Le famiglie a basso reddito, soprattutto quelle di Stati meno ricchi, tendono a spendere una quota sensibilmente superiore rispetto alle famiglie a reddito più alto per energia e cibo, rendendole particolarmente esposte agli aumenti di prezzo dei due beni, essenziali alla sopravvivenza.
Dati alla mano, considerando che energia e cibo sono stati i principali driver dell’inflazione, ossia le principali voci che hanno fatto registrare un aumento significativo di prezzo tra il 2021 e il 2022, è possibile notare come le più penalizzate dall’inflazione siano state le famiglie povere, costrette a destinare una quota maggiore del proprio budget a beni necessari, disponendo quindi di meno risparmio per le altre spese.
Il JRC ha stimato che l’aumento dei prezzi porterà ad una maggior povertà assoluta in tutti gli Stati europei. Il grafico 3 mostra il livello assoluto di povertà sul totale della popolazione per ogni stato e il cambiamento atteso in tale percentuale in seguito all’inflazione (barra arancione).
Grafico 3 – Il cambiamento atteso della povertà assoluta in seguito all’inflazione del 2021-2022
Fonte: Menyhért, Bálint, The effect of rising energy and consumer prices on household finances, poverty and social exclusion in the EU, 2022, pag. 30
Secondo lo studio del JRC, l’aumento medio a livello UE della povertà assoluta a causa dell’inflazione del 2021-2022 potrebbe essere del 4,4%, con gli stati periferici che potrebbero vedere aumentare in misura significativa la quota di popolazione considerabile “povera”.
Conclusione – l’inflazione ha penalizzato i più poveri
L’inflazione, una tassa inevitabile per i meno agiati quando aumenta il prezzo dei beni di prima necessità, ha contribuito tra il 2021 e il 2022 ad aumentare il divario sociale tra le famiglie più ricche e quelle più povere dell’UE.
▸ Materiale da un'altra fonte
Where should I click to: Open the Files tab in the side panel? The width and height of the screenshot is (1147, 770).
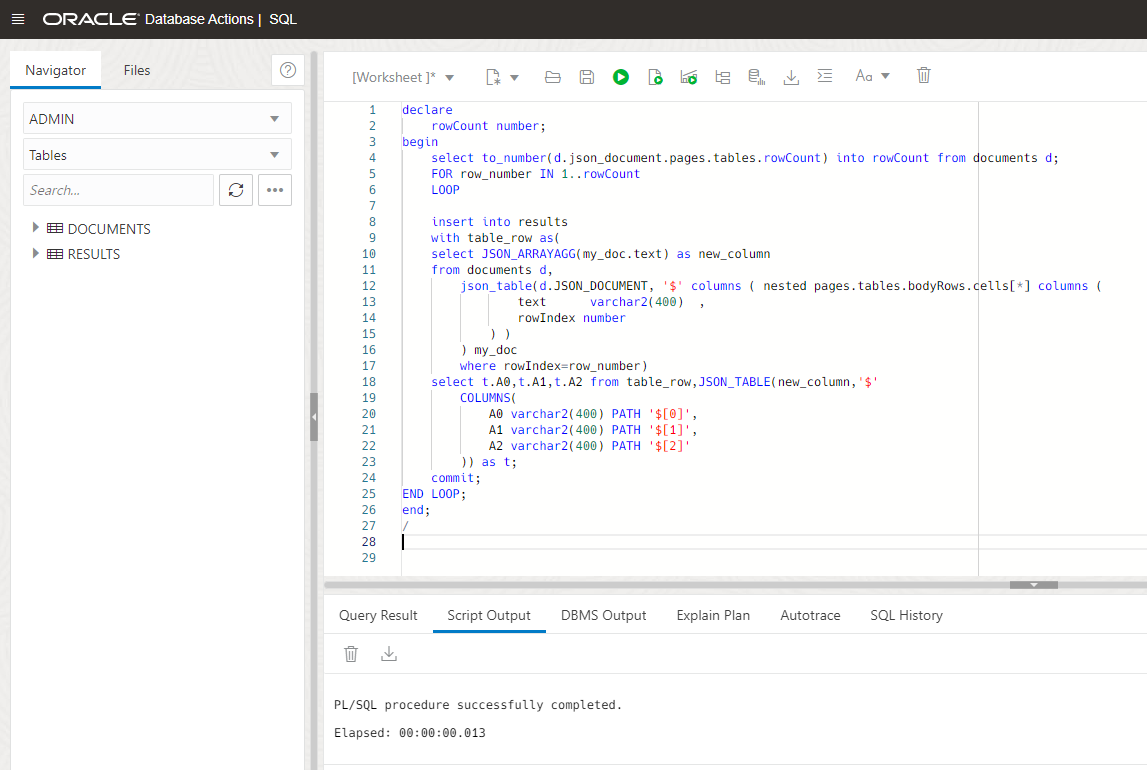point(137,70)
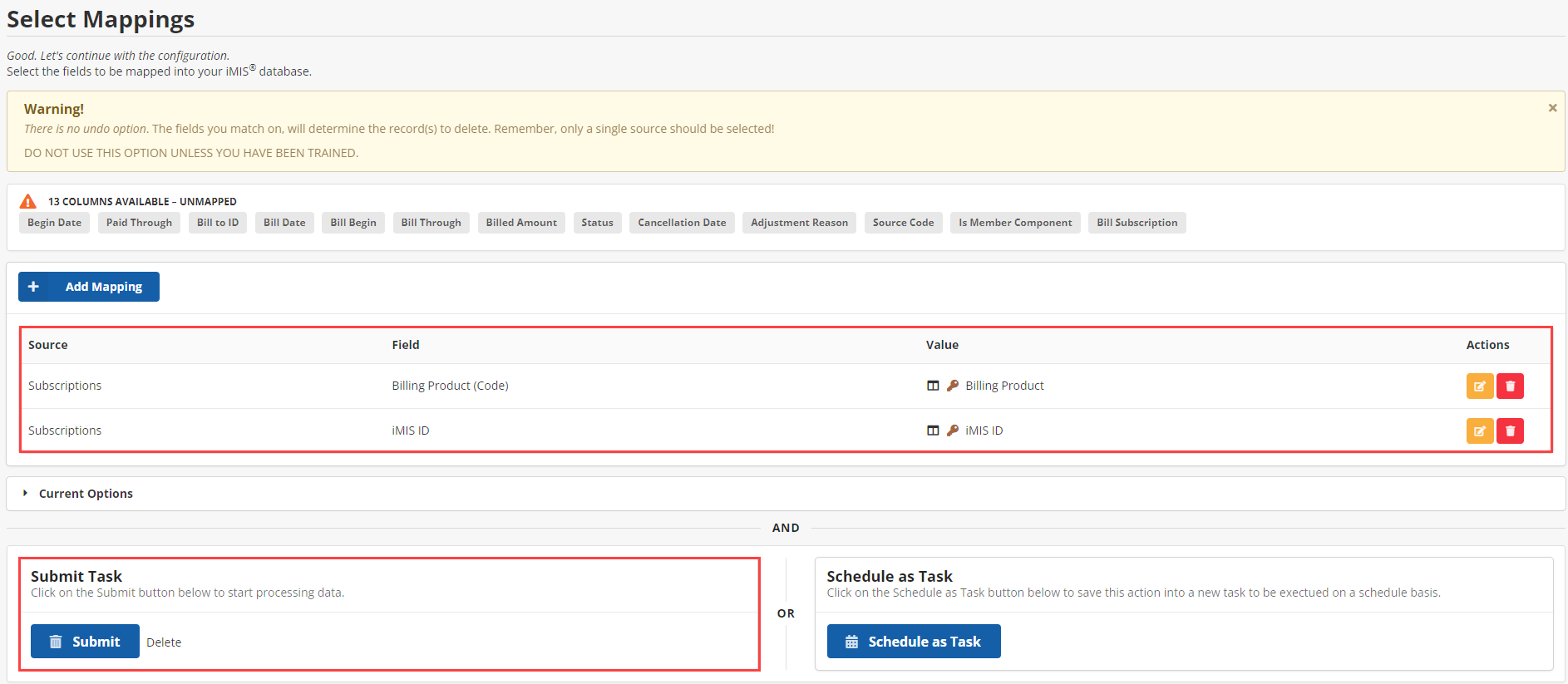Click the key icon beside iMIS ID value
The image size is (1568, 684).
click(x=953, y=431)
Lo studio del JRC, molto dettagliato da un punto di vista di analisi dei dati circa le quote di spesa di ogni famiglia per fascia di reddito, ci permette di comprendere le conseguenze sociali che ha avuto l’aumento del livello generalizzato dei prezzi, conseguenze che in alcuni stati dell’Unione sono state pesanti per molte famiglie.
Nel medesimo studio del JRC viene lanciato il chiaro messaggio: la necessità di una risposta coordinata da parte dell’UE onde evitare che l’inflazione aumenti la diffusione della povertà. I regolatori e le istituzioni saranno chiamati ad un arduo compito.